Algunos piensan que los
padres de la humanidad terrestre, en el alba de los tiempos, fueron probados y sucumbieron,
cometieron una transgresión, un pecado, que ha privado a sus descendientes del
gozo que Lewis hace disfrutar a la humanidad extraterrestre. Los habitantes de
los otros planetas no son dominados por sus deseos desordenados, no trabajan
con sudor, no paren con dolor, no temen la muerte. ¿Por qué? ¿No han sido
sometidos a prueba? O, si lo han hecho, ¿han salido victoriosos, no han perdido
su libertad?
Las opciones, como se ve, van
enriqueciendo la imaginación y el pensamiento. Pero no acaba ahí el argumento.

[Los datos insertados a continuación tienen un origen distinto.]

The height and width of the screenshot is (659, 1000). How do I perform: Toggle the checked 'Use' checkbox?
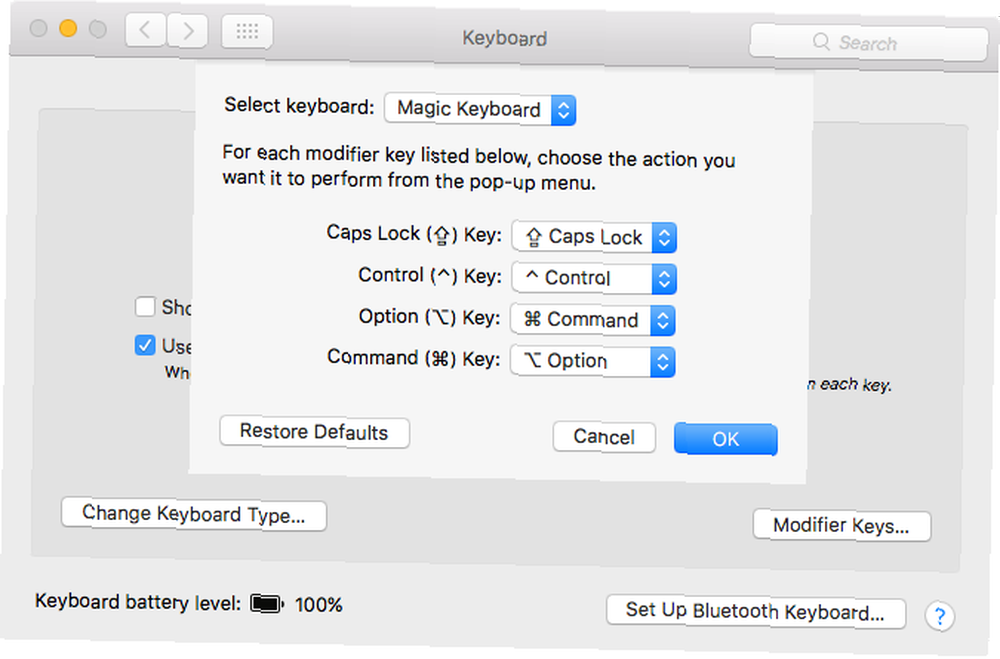pyautogui.click(x=145, y=346)
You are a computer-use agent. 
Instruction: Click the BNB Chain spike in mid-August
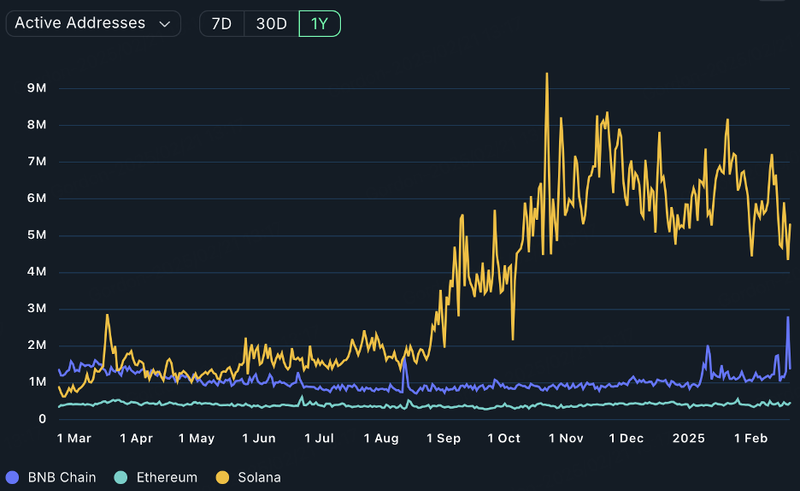(404, 359)
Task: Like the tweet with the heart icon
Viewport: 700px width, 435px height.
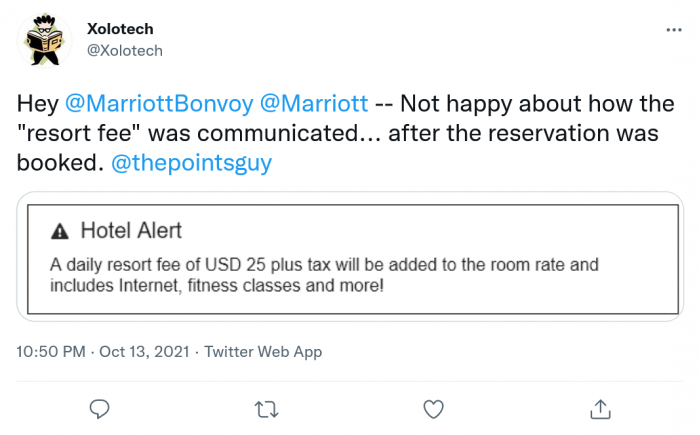Action: [433, 408]
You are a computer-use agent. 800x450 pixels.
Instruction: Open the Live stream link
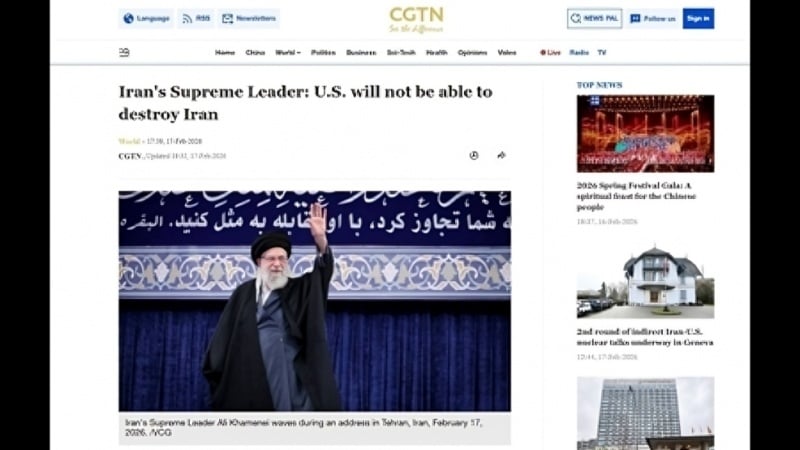pyautogui.click(x=551, y=53)
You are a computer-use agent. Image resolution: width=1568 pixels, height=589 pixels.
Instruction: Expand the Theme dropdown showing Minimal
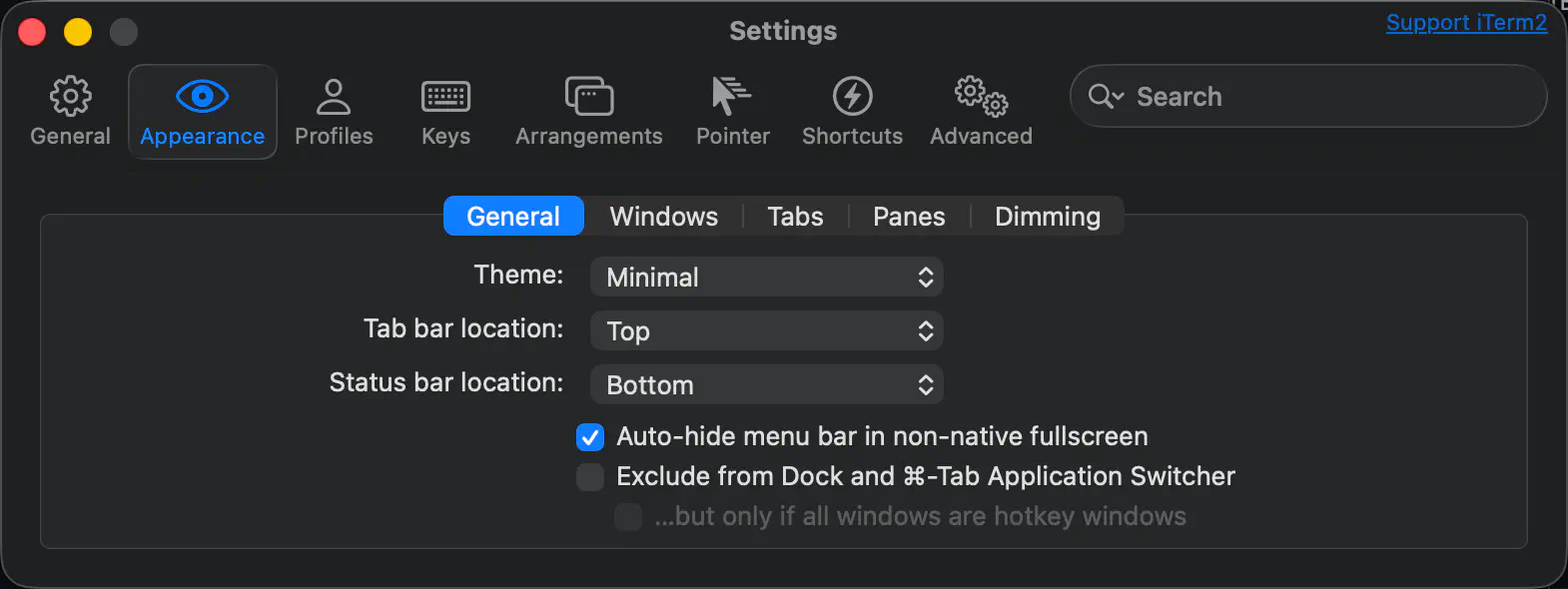tap(766, 278)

Lewis hace que Ransom y sus
compañeros visiten otros mundos, ¿no podría ocurrir que los extraterrestes
visitaran, a su vez, nuestro mundo? ¿Qué pensarán de nuestra incomunicación, de
nuestras injusticias, nuestras guerras y tantas penalidades evitables?

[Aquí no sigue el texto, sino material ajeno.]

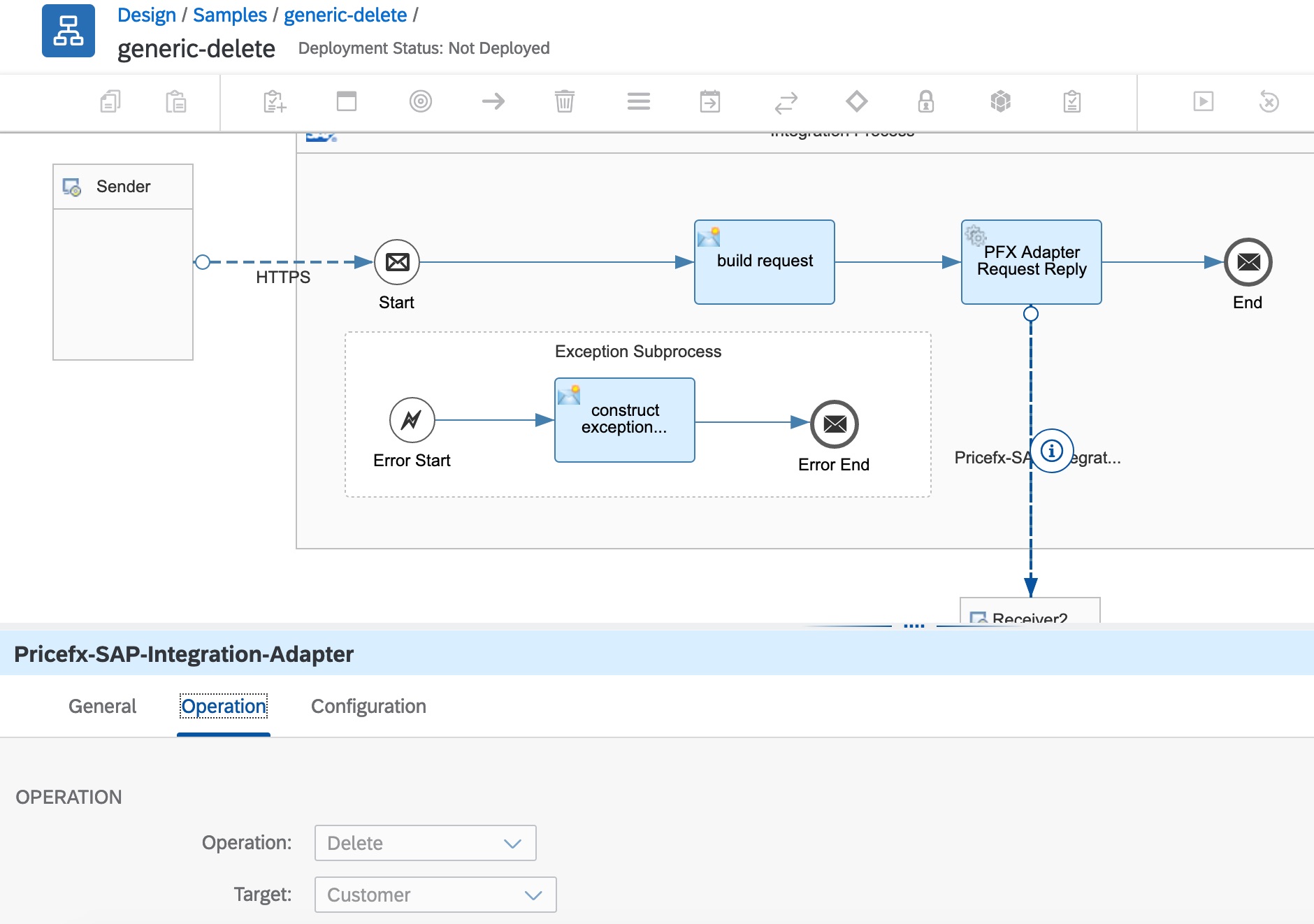Go to the Design breadcrumb link

point(146,15)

¿Intervendrían para ayudar o nos dejarían a nuestra suerte?
Lewis no es un autor de
distopías sino que, profundamente realista, nos hace ver que si los alienígenas
se mantienen en un nivel tan excelente, si tienen pleno dominio y gozan con el
ejercicio de sus facultades ocurre que, a diferencia de los terrícolas, no
necesitan ayuda y, por eso mismo, no la obtendrán. No tendrán, por tanto, quien
les salve. No saben qué significa ser cuidados en la enfermedad, que les sean
fieles en los momentos bajos, que los conforten en el infortunio; tampoco saben
qué significa cuidar a un ser querido doliente, o poner en riesgo la propia
integridad a favor de un hermano o ir al ritmo de quien se planta ante un doloroso
horror o que da sus últimos pasos hacia la muerte… Esa humanidad edénica no
necesita consuelo ni ayuda, no tendrá redención ni redentor. Nosotros, sí.

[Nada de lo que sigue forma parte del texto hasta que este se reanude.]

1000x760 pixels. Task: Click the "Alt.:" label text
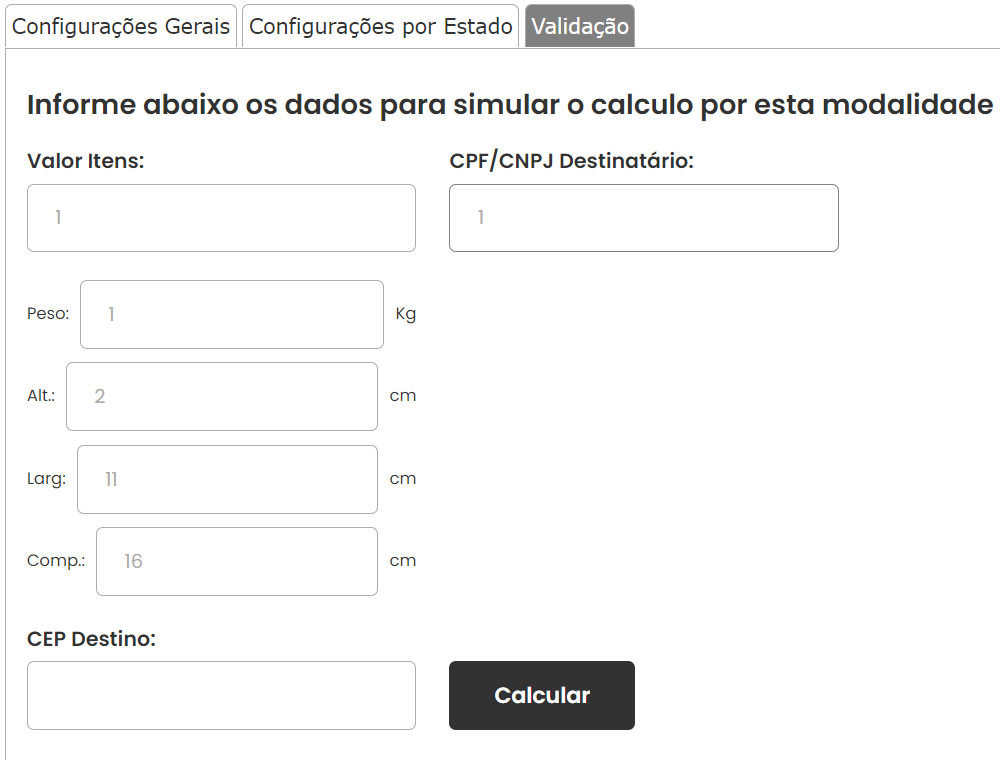click(x=41, y=396)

De modo que es claro que no
todo es dolor entre nosotros: conocemos también días felices, de amistad, de
alegría, de esperanza fundada. Porque somos hombres, hemos caído, pero también hemos
aprendido a levantarnos, a agradecer la ayuda, a reconocer en el rostro del
otro una luz que apunta a un misterio que conocieron los primeros terrícolas
cuando aún se paseaban desnudos por el Edén y hablaban la misma lengua materna
que los hombres de las otras ramas del árbol cósmico.
Todo esto es ficción,
obviamente. Por eso no falta quien califique La trilogía de cósmica como una obra de ciencia-ficción, y una obra
brillante según los criterios del género.
Aunque, por otra parte, el
ingenio de Lewis desborda el género. La obra es mucho más aguda, amena y profunda
que las obras de ciencia-ficción al uso. ¿Podríamos hablar, más bien, de teología-ficción?